▶ _ASSIGNMENT_
Restate the listing below word for word; no pictures belong in the copy.

++++++++++

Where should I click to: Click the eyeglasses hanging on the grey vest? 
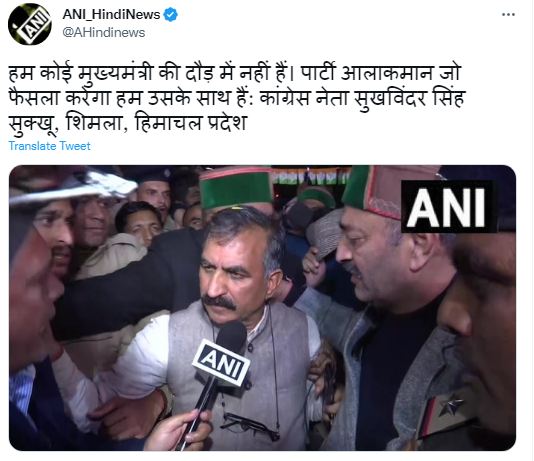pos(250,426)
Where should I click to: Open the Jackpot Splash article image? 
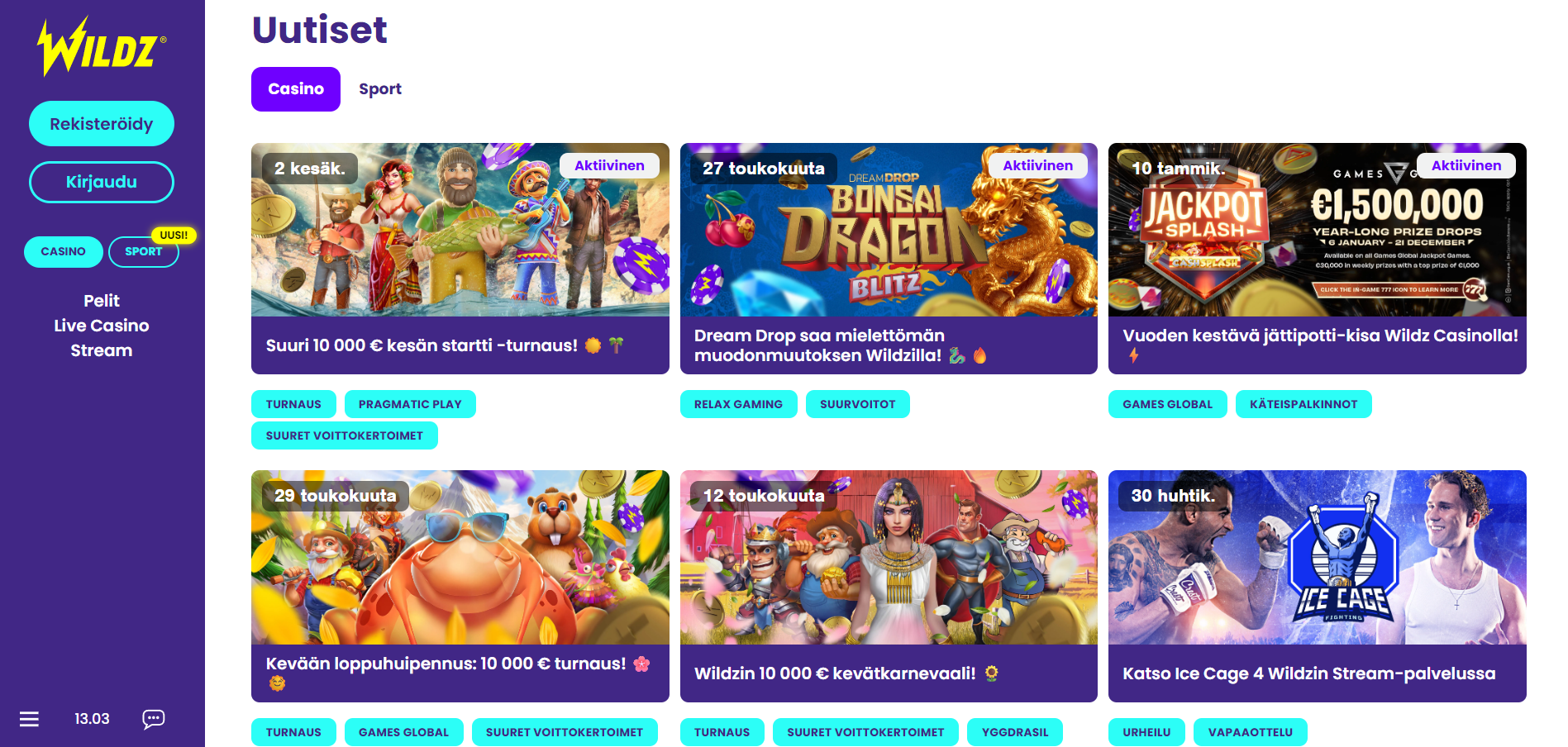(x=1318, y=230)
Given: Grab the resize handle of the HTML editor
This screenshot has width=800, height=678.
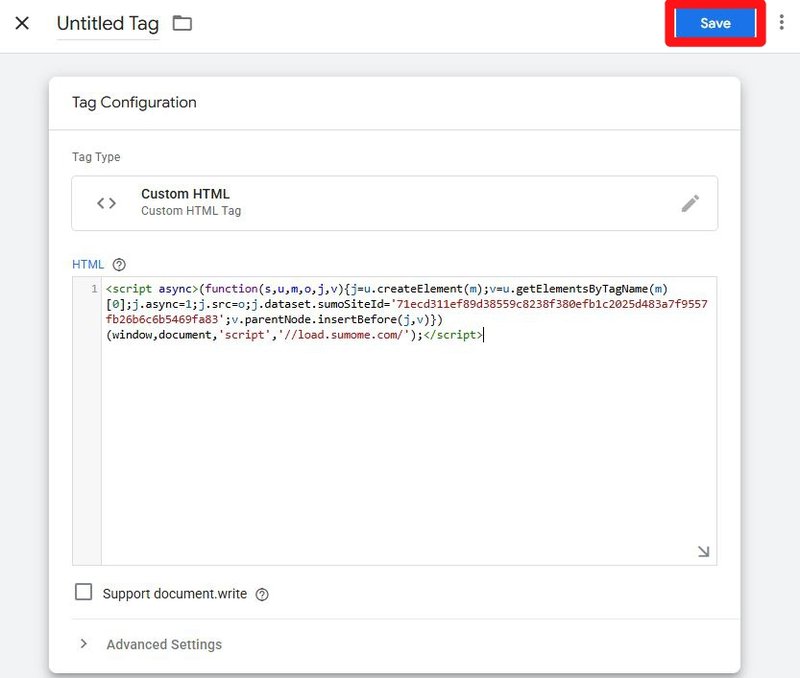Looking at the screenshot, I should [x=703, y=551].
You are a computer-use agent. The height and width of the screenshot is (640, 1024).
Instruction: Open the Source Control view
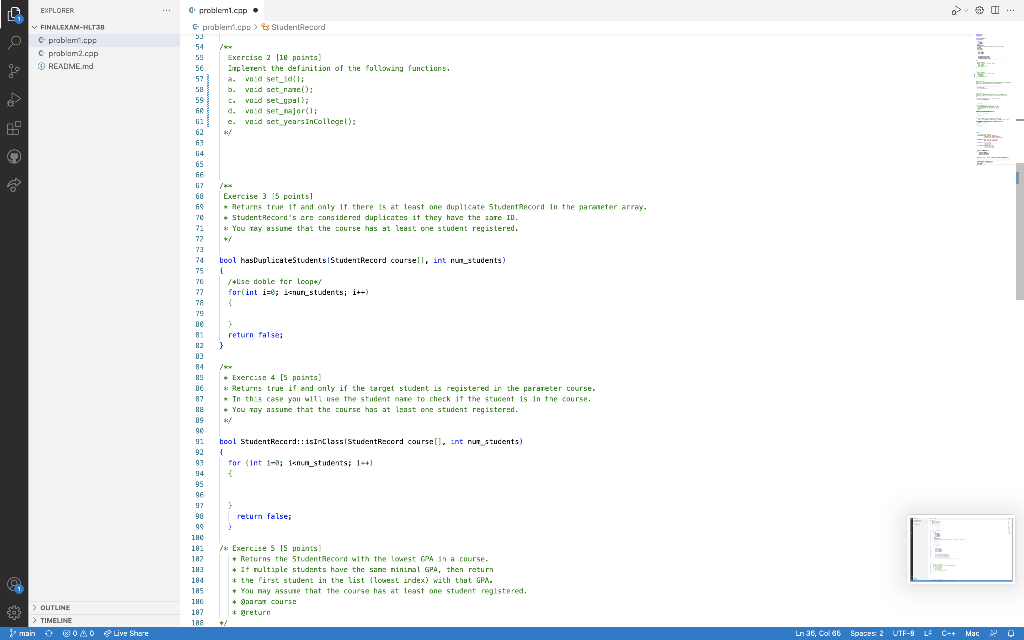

++++++++++

▶ _ANSWER TO THIS EXERCISE_
Where should I click to: Click the eyeglasses hanging on the grey vest? 
pos(250,426)
Where should I click to: Open the Jackpot Splash article image? 
(x=1318, y=230)
Given: Grab the resize handle of the HTML editor
This screenshot has width=800, height=678.
Looking at the screenshot, I should [x=703, y=551].
You are a computer-use agent. The height and width of the screenshot is (640, 1024).
Instruction: Open the Source Control view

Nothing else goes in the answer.